The percentage of union jobs dropped as the Big Three shed their parts divisions and contracted with other companies, many unorganized. Among those who are in the UAW, many have substandard contracts with wages ranging from the minimum to more than $20 an hour. Health insurance and other benefits vary widely.
The percentage of auto workers in the UAW is falling, too. The UAW's membership includes a growing number of government, medical, school, casino, and manufacturing workers not in the auto industry. According to the UAW, it organized more than 42,000 workers in 1999, including school cafeteria workers in Puerto Rico, nurses and health-care workers in Michigan and Ohio, and casino workers in Detroit. Last year, the union says, it organized 21,861 workers, among them health-care workers in Sparrow Hospital in Lansing, Michigan.
But over the same period of time, 76,861 workers left the union, with most of the losses coming in the auto industry as auto makers and suppliers cut production workers to run lean and increase profitability. "You can't just call us an auto workers union or an aerospace workers union any longer," Yokich is quoted as saying in the UAW magazine last year.
Bosses blame crisis on September 11
The auto industry blames the recent round of idled plants and layoffs on the consumer response to the September 11 attacks on the World Trade Center and Pentagon. But while auto sales did drop even more in September, the auto industry was already in trouble. Just a year ago, hundreds of thousands of auto workers were laid off for periods ranging from a week to a month. In August, Ford's chief, Jaques Nasser, announced they would cut 4–5,000 white collar workers to put Ford at an advantage in a "fiercely competitive" market. This followed deep cuts in the productive workforce at the end of last year.
In July, Ford increased its incentives by 51 percent from the year before, to increase slumping sales. The company announced that August sales of Ford-brand trucks and cars were expected to be down 10 percent to 15 percent from the previous year. Also in August, Standard and Poors warned that it might cut Ford and GM's debt ratings in October, citing its "heightened concern about the long-range profit potential" of both carmakers.
On September 18, a highly publicized meeting of government, business, and union officials took place at the General Motors Detroit-Hamtramck assembly plant. It was called by U.S. secretary of commerce Don Evans and Secretary of Labor Elaine Chao, and included AFL-CIO president John Sweeney; the president of the steelworkers', ironworkers', and carpenters' unions; Stephen Yokich, president of the UAW; the CEOs of Ford, GM, Chrysler, and major auto parts suppliers; and several Michigan politicians.
The UAW describes the meeting as an attempt "to discuss ways to bolster consumer confidence and prevent the U.S. economy from sliding into a deep recession in the wake of the September 11 attacks."
In a brazen show of patriotic and class collaboration, Yokich announced, "We're here to show that management and labor can stand up to make America strong again.

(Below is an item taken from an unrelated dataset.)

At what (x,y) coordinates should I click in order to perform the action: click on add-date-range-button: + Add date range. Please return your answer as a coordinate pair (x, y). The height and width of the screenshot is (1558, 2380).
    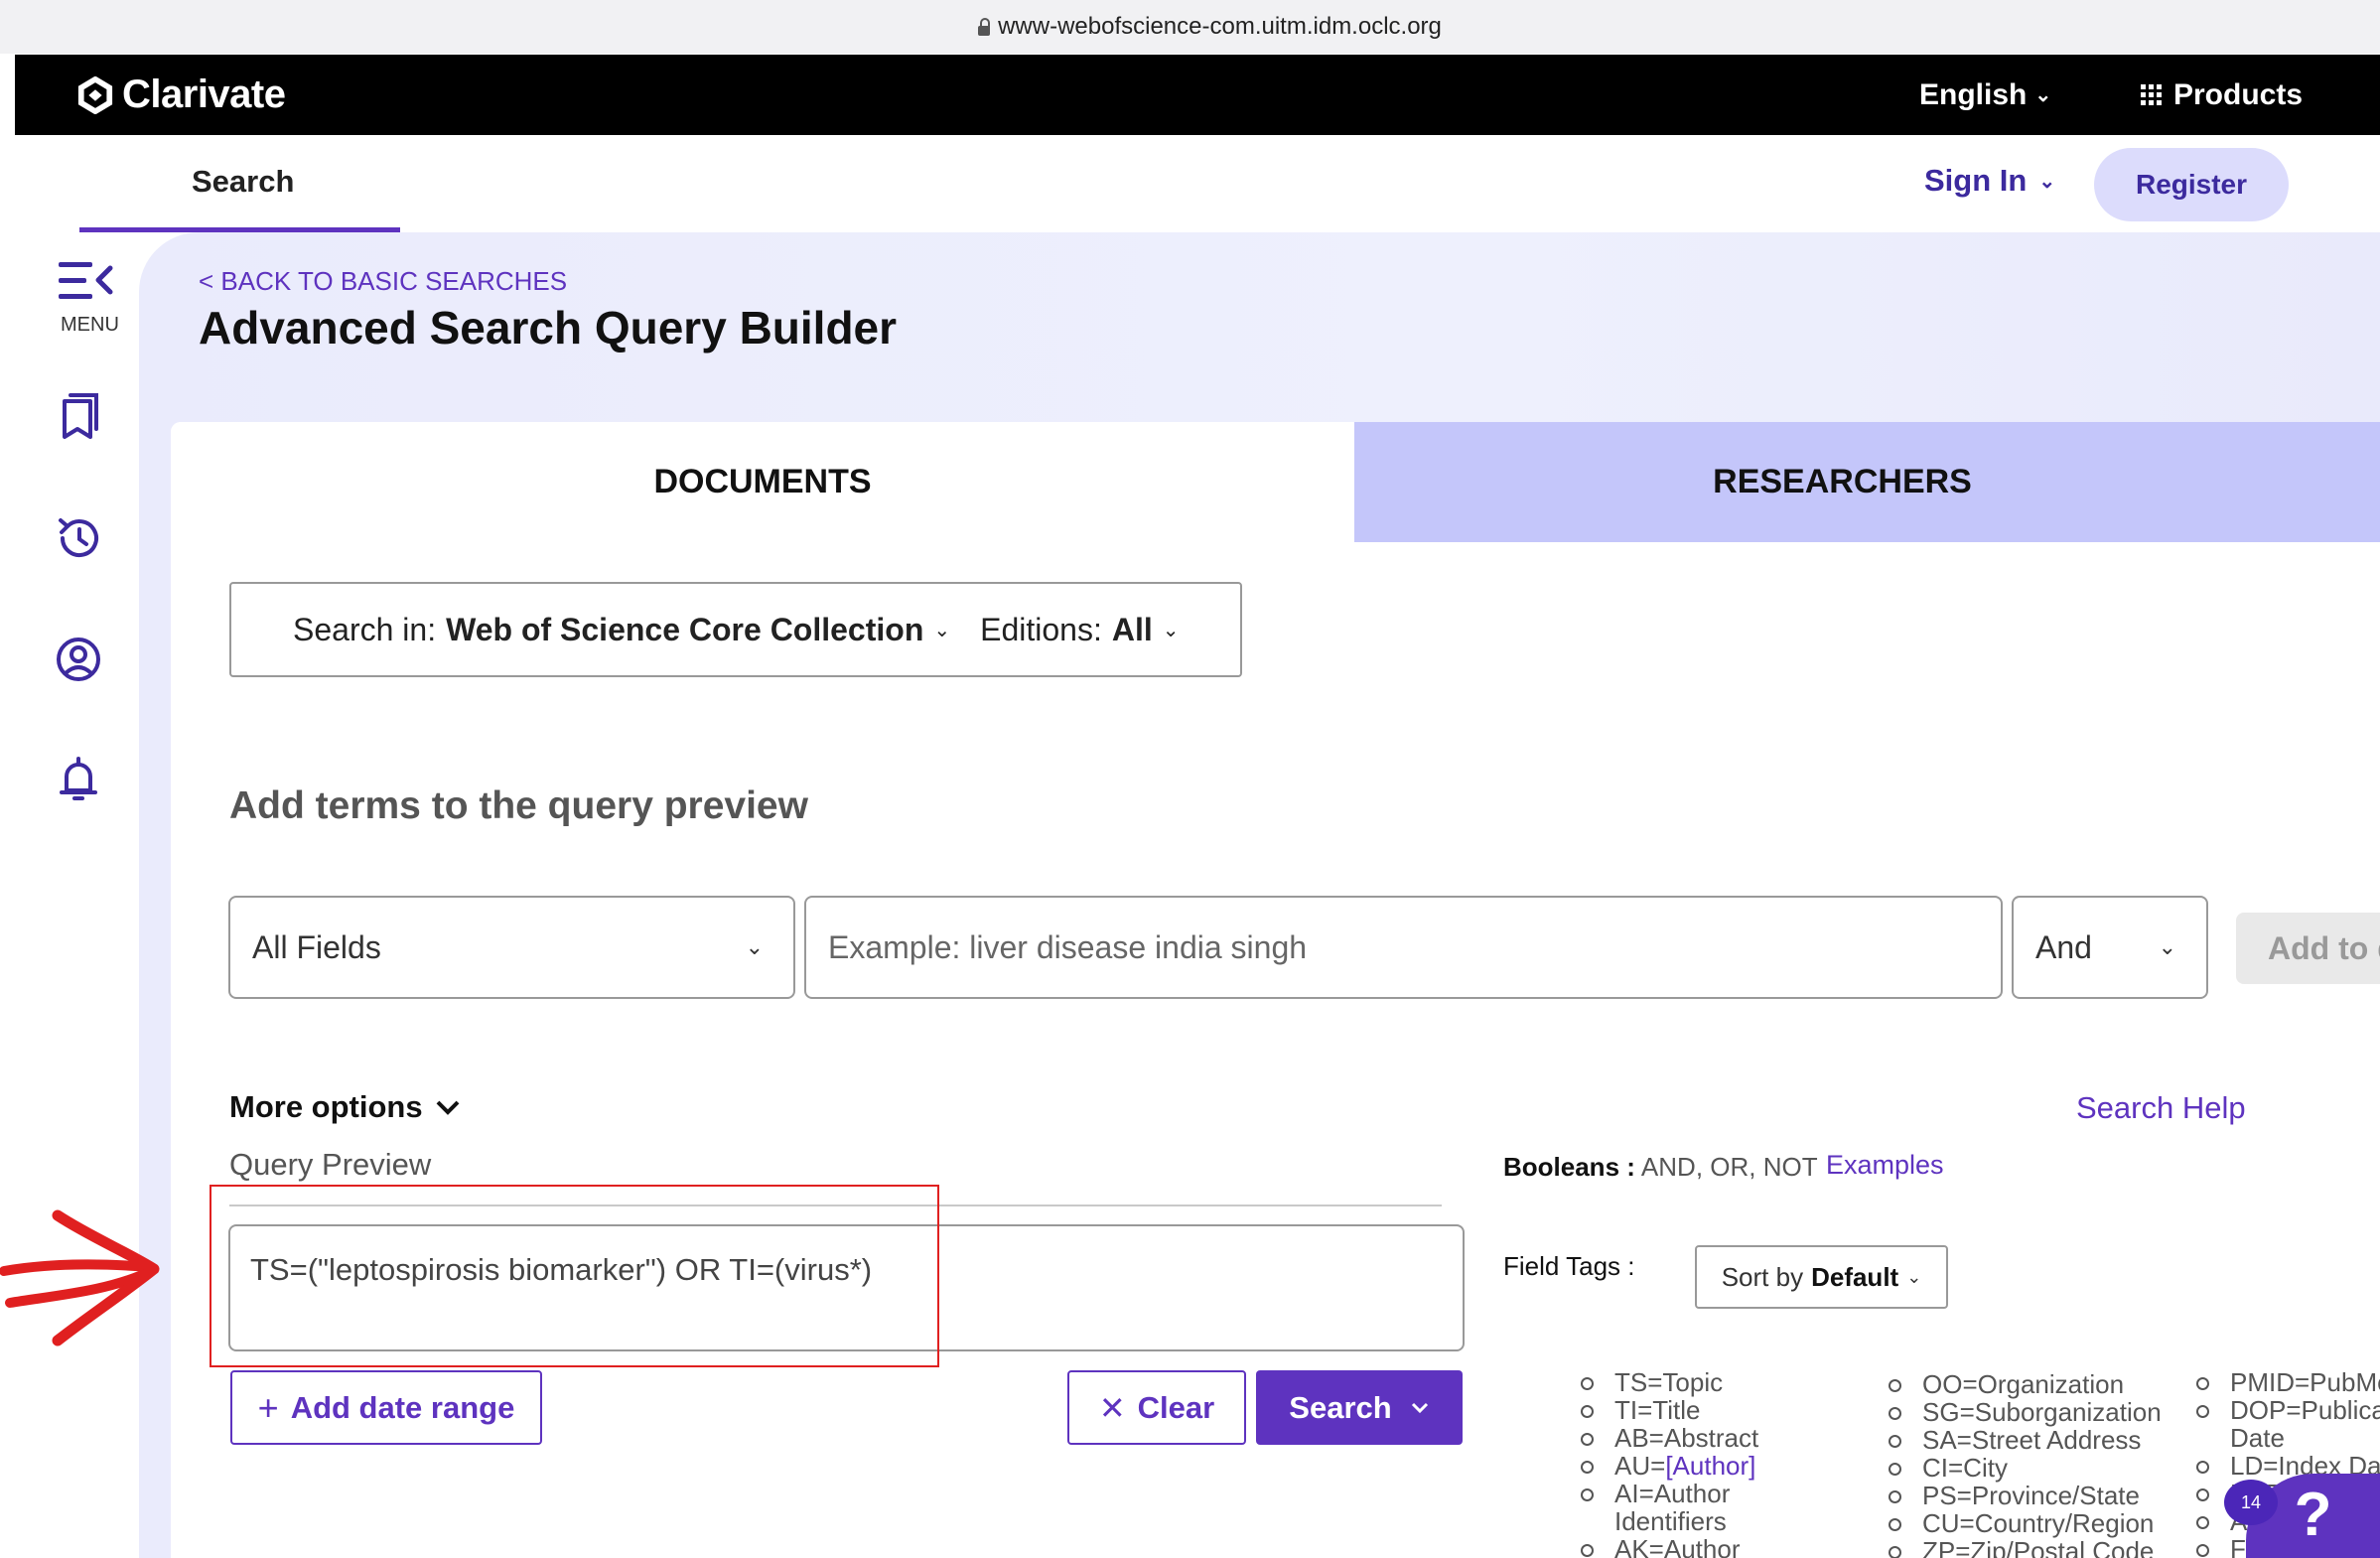
    Looking at the image, I should click on (386, 1407).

This isn't just about the auto industry," he said. "It's about pulling together, as management and labor, on behalf of all Americans. We're here to see what we can do, labor and management, working together."
The same day the defeat at Nissan in Smyrna was announced, the UAW declared it was going to try to organize 9,000 workers at Honda's four Ohio plants, located in Marysville, East Liberty, and Anna. The union failed in the 1980s in organizing drives there, and the Teamsters failed in 1999. The UAW opened an office in Marysville, with 25 full-time staff people.
Ilona Gersh is a member of United Auto Workers Local 157 at Textron Automotive in Westland, Michigan.